I often explain to patients that PCOS is not a single disease but a syndrome—a spectrum of ovulatory, pituitary, and sometimes adrenal dysfunctions. A formal classification system helps us understand the range of presentations:
| Phenotype | Features |
|---|---|
| A | Hyperandrogenism, anovulation/oligomenorrhoea, and polycystic ovarian morphology (PCOM) on ultrasound |
| B | Hyperandrogenism and anovulation/oligomenorrhoea, but normal ovarian appearance |
| C | Hyperandrogenism and PCOM, with regular menstrual cycles |
| D | Anovulation/oligomenorrhoea and PCOM, without evidence of hyperandrogenism |
What These Phenotypes Mean
- Phenotype A is often referred to as “classic PCOS” and is typically associated with elevated AMH and DHEAS levels.
- Phenotype B tends to occur more frequently in individuals with higher BMI and often responds well to weight loss and insulin-sensitising therapies like metformin or GLP-1 receptor agonists.

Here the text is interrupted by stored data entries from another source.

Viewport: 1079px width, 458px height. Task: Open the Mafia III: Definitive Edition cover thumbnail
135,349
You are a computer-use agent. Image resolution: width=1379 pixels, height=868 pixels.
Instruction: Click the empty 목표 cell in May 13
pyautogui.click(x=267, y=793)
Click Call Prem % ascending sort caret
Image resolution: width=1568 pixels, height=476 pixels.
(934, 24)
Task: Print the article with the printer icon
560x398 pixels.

- Phenotype C is usually found in people with lean PCOS, often showing a high LH:FSH ratio, suggesting underlying pituitary involvement.

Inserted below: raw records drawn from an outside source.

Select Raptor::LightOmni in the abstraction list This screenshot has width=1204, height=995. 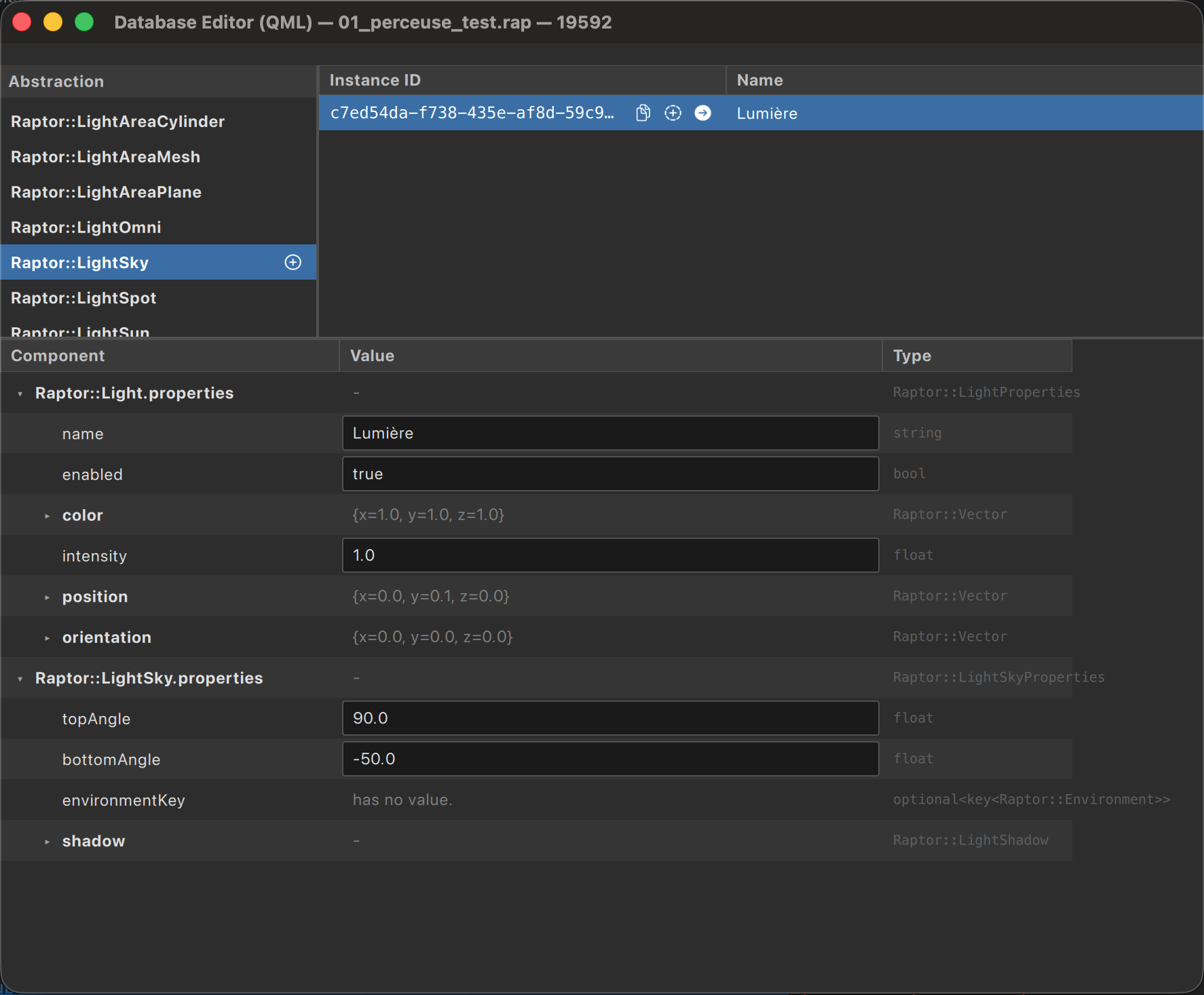[x=86, y=227]
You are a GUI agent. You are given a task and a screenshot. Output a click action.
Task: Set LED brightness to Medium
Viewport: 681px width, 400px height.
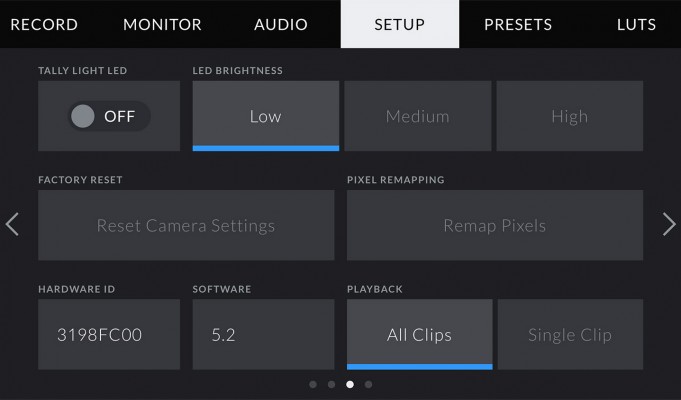pyautogui.click(x=418, y=116)
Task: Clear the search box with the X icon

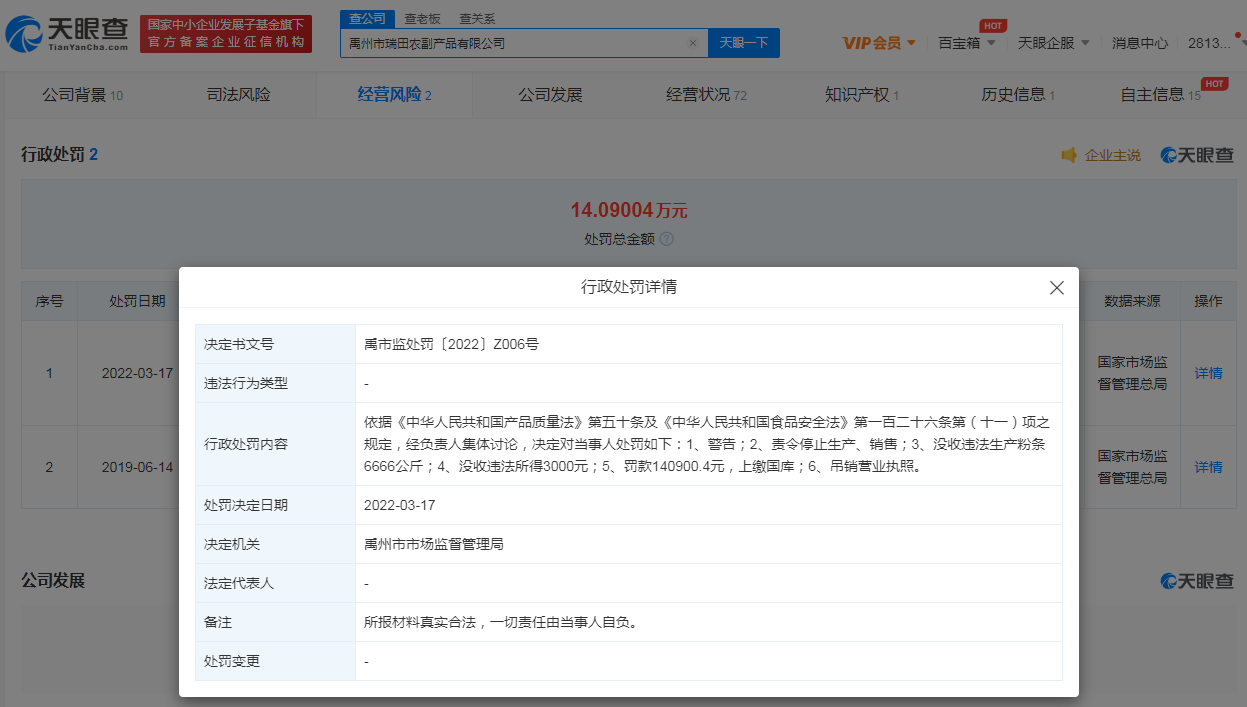Action: point(692,43)
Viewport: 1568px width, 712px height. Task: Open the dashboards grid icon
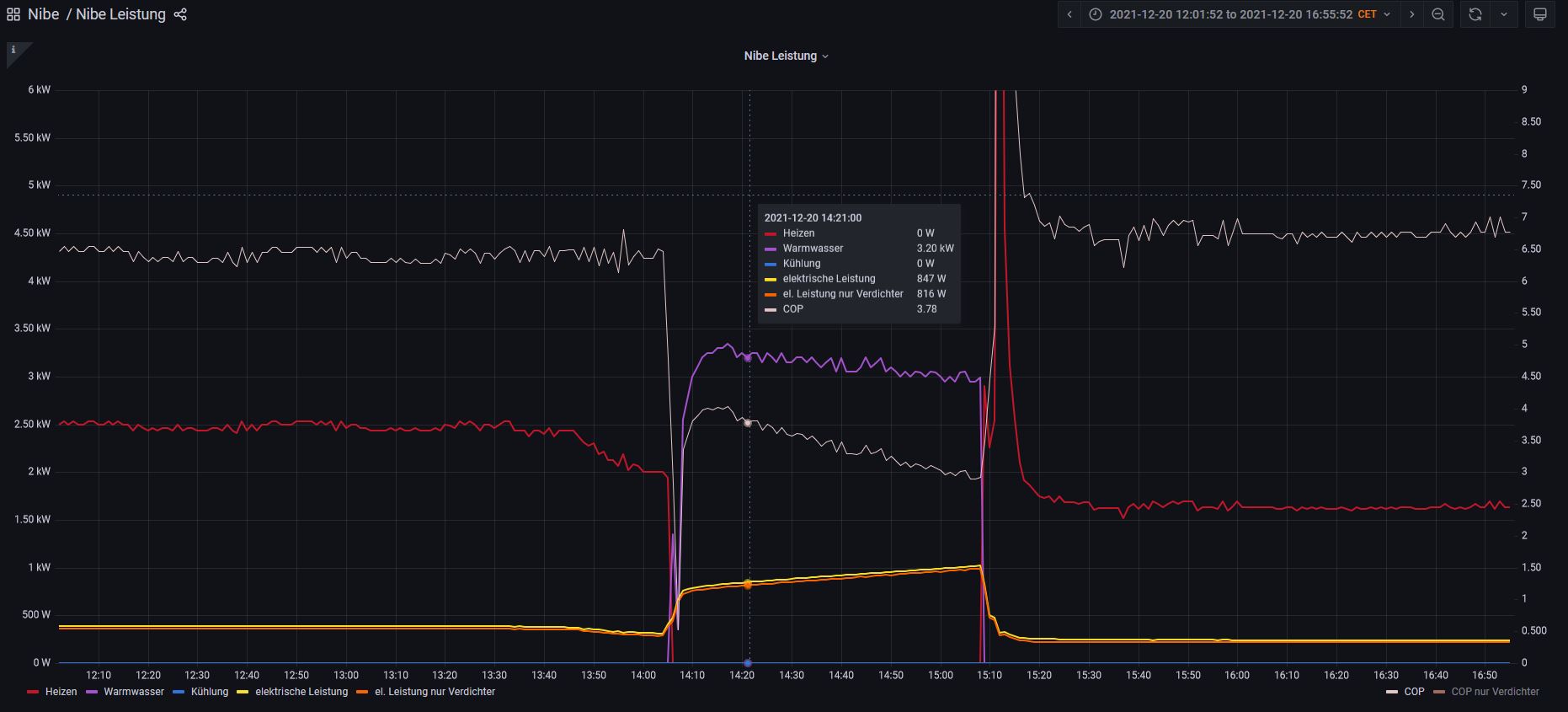[x=13, y=14]
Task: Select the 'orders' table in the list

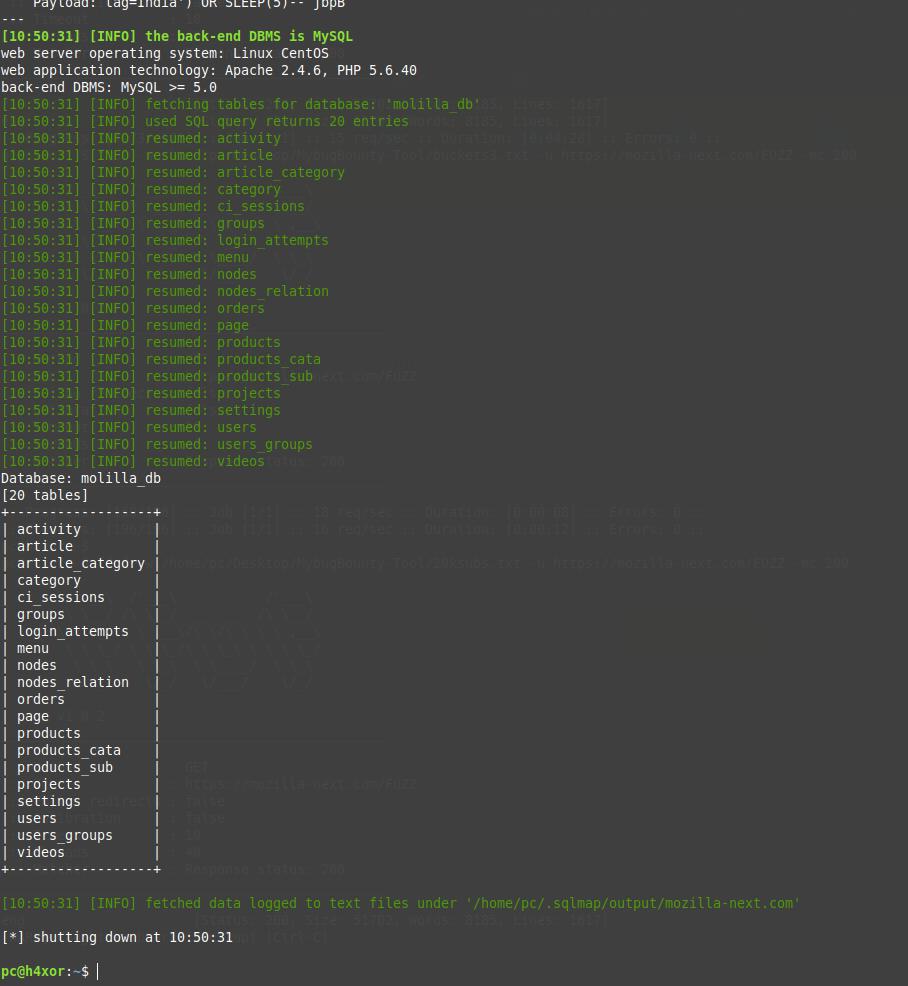Action: 40,699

- Phenotype D is sometimes debated in terms of diagnostic clarity. It can resemble Functional Hypothalamic Amenorrhoea (FHA), so I look at LH/FSH levels, markers of low energy availability (e.g. fT3, IGF-1), and insulin resistance, and may perform a progesterone challenge test. In some cases, dual treatment for PCOS and FHA is warranted.
Debunking Online Myths
You may come across terms like “insulin-resistant PCOS,” “inflammatory PCOS,” “adrenal PCOS,” or even “post-pill PCOS” online. These are not part of any formally recognised classification and are often misleading. Most individuals with PCOS exhibit some level of insulin resistance and systemic inflammation. Adrenal androgens (like DHEAS) may be elevated alongside total testosterone but don’t define a distinct subtype.
Personalised Care Is Key
Ultimately, PCOS doesn’t come in a neat box. Symptoms and treatment goals shift throughout a person’s life—whether it’s managing acne, cycle regulation, fertility, or long-term metabolic health. That’s why personalised assessment and treatment matter so much.